**Text shown**
==================================================

How to make a tie on Chair Pad

Because I want to be as clear as possible, this process may seem complicated.   If you follow the instructions carefully, I think you'll not have any problems.

1.  Make an exact pattern of the chair seat.   Don't forget to fold it double to be sure both sides are the same.

2.   Pin the pattern to 3" medium density foam.   Use a magic marker to mark the pattern onto the foam.

3.  Using an electric carving knife,  cut the foam into the outlined shape.

4.   Since this will be a knife edge pad, mark the foam with a line
1" in from the edge on both top and bottom.   Then put a line on the
side 1" in from the top and bottom edge.

5.   Watching both lines cut the 45 degree angle around both
the top and bottom.

6.  Measure the foam across the top and half way down each side.
Do this from side to side and front to back.   This gives you the
measurement for your next pattern.

7.   Using your first pattern as a guide,  add the additional width.   For example
if your new measurement is 3" more, add 1  1/2"  on each side of the first pattern.
.   Do the same front to back.  Since you want the cover to
be tight it is not necessary to add for seam allowances.



8.   Cut a square of fabric a few inches larger  than  your new
pattern.  In this case I am using the fabric from the "How to
mitre a Stripe" blog.   Center the fabric and pin it down.
Using a pencil or fine tipped marker, mark the pattern on the
fabric.  This is more exacting than trying to cut the fabric while
the pattern is in place.




9.   Welting the edge is not essential but it gives you a more
professional looking pad.   Use a welt cord of no more than
1/4"  in diameter.   To find how wide to cut the welt cord
fabric, wrap the cord tight with a piece of fabric.   Mark both
sides tight against the cord.   Lay the fabric flat-add 1" and
that is your width.   You want the fabric to go around the cord
and have 1/2"  seam allowance .   For example if the circum-
ference of the cord  is 5/8",  you will cut your welt fabric 1 5/8"
wide.   In the past I would sometimes cut the fabric a little
wider thinking  the extra width would give me a little wiggle
room.   DON'T DO IT.   It will throw off your other measurements.




10.   Cut the cord fabric on the bias or diagonal across the fabric.
Use a yard stick to mark your first diagonal line.   Measure and
mark 1 5/8"  or  whatever your cord measurement is and draw
another line.   Mark off and cut several diagonal strips.   If you
lay the strips face to face at a 45 degree angle and match the
pattern;  The joined strip should lay out flat. {see Picture)
Don't forget to use a very small stitch.   If the two pieces don't
lay out straight you did something wrong.   Cut them apart and
turn one of them end to end.   Match the pattern and on a 45degree
angle sew the new end to the old end.   It's tricky but be patient
you'll figure it out.









11.   Using the zipper foot on the right side of the needle,  wrap
the cord.   Put both edges together and sew tight next to the cord.



12.   Once the cord is covered,  put it on the top edge of pad cover.   Align the edge of the cord
with the edge of your pad cover.   Sewing tight against the cord, attach it to the pad cover.

==================================================

**Collected data**
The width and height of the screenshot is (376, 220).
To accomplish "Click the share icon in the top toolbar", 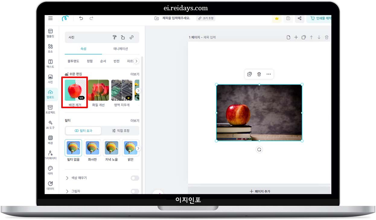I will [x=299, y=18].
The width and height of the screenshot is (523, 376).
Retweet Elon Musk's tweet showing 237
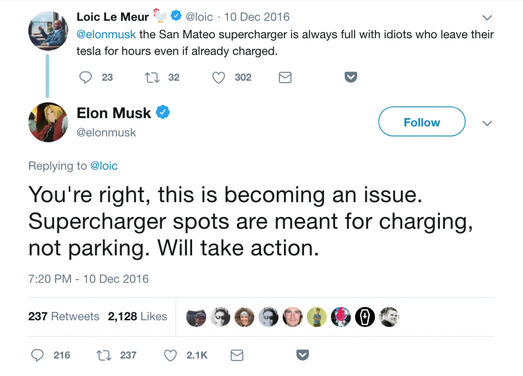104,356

==================================================

**Work order**
In the chair pad instructions, what maximum diameter is recommended for the welt cord? You won't need the records for this.

**Completed task**
No more than 1/4" in diameter.